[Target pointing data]
....................

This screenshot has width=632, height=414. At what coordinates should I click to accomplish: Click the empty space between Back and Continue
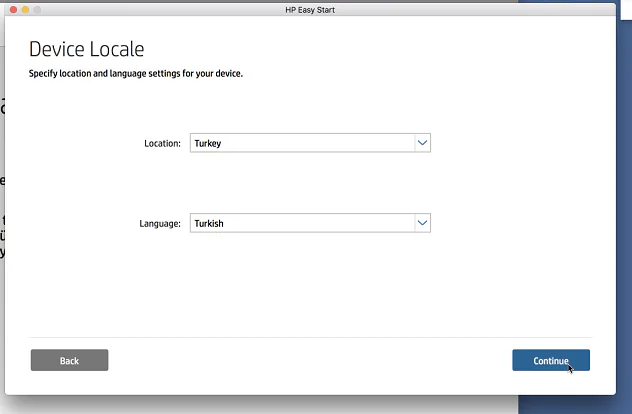[310, 360]
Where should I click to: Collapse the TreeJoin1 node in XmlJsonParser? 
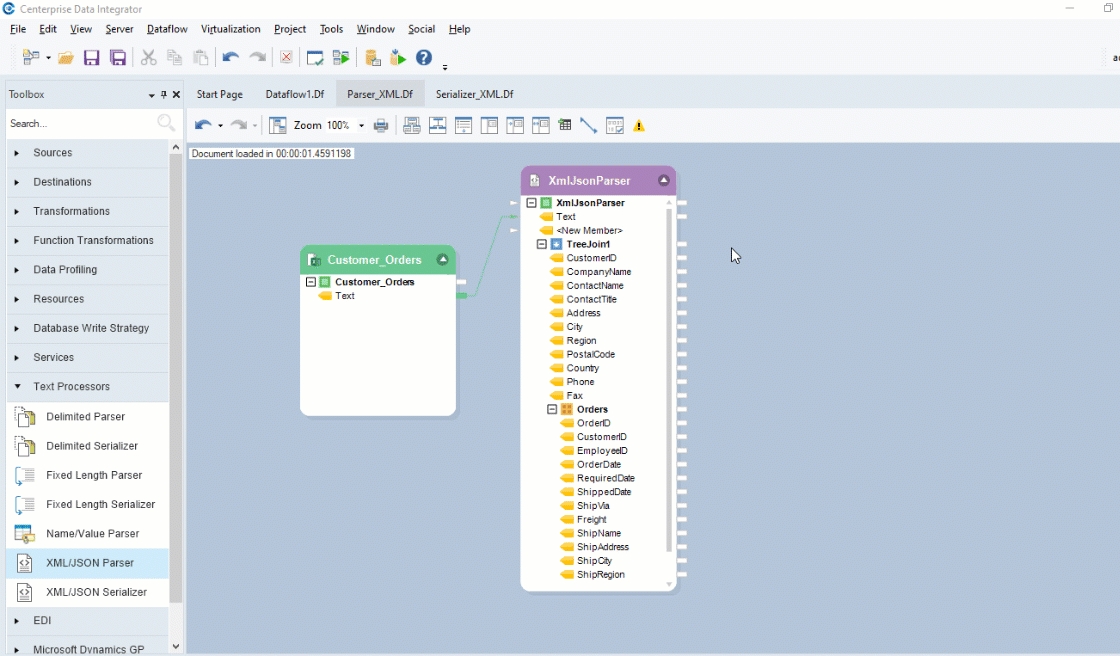coord(542,244)
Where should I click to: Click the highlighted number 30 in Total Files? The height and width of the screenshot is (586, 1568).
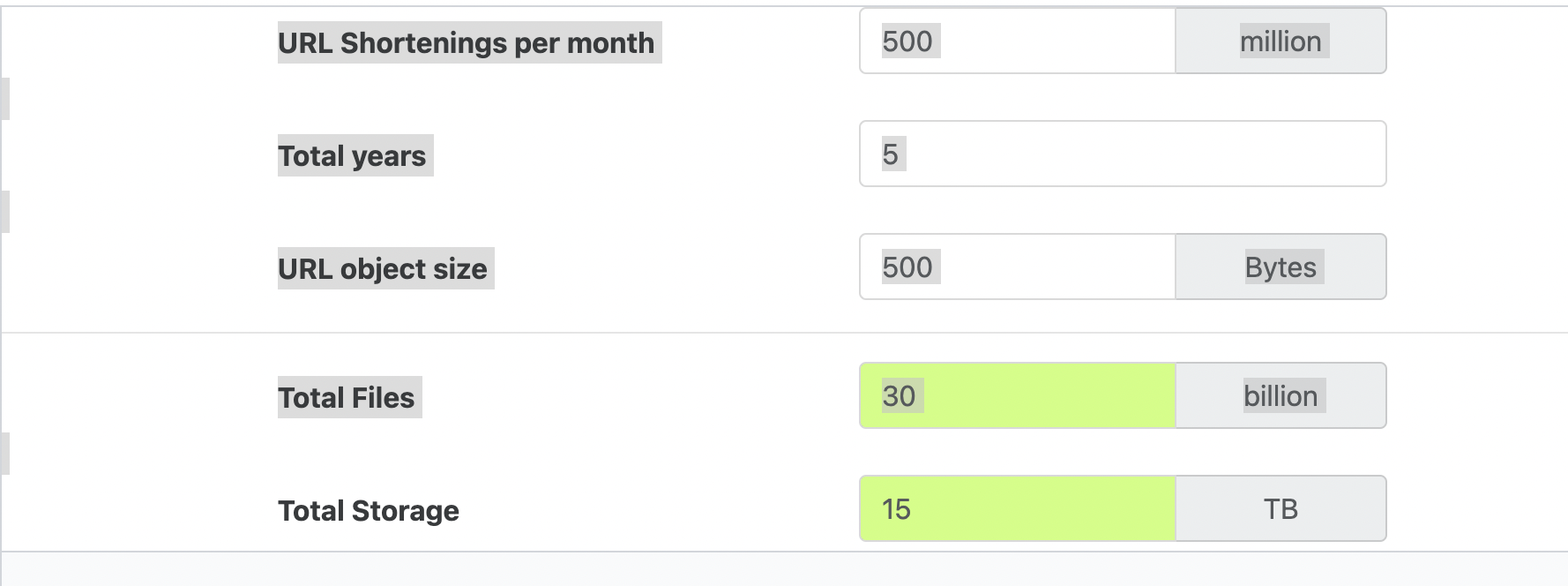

....................

** DIRECTIVE **
Arrange every line of the items above as a JSON list of strings, one string per line, with blank lines dropped. Omit the pictures.

** WORKED ANSWER **
[
  "This screenshot has width=632, height=414. At what coordinates should I click to accomplish: Click the empty space between Back and Continue",
  "[310, 360]",
  "Where should I click to: Collapse the TreeJoin1 node in XmlJsonParser? ",
  "coord(542,244)",
  "Where should I click to: Click the highlighted number 30 in Total Files? The height and width of the screenshot is (586, 1568)."
]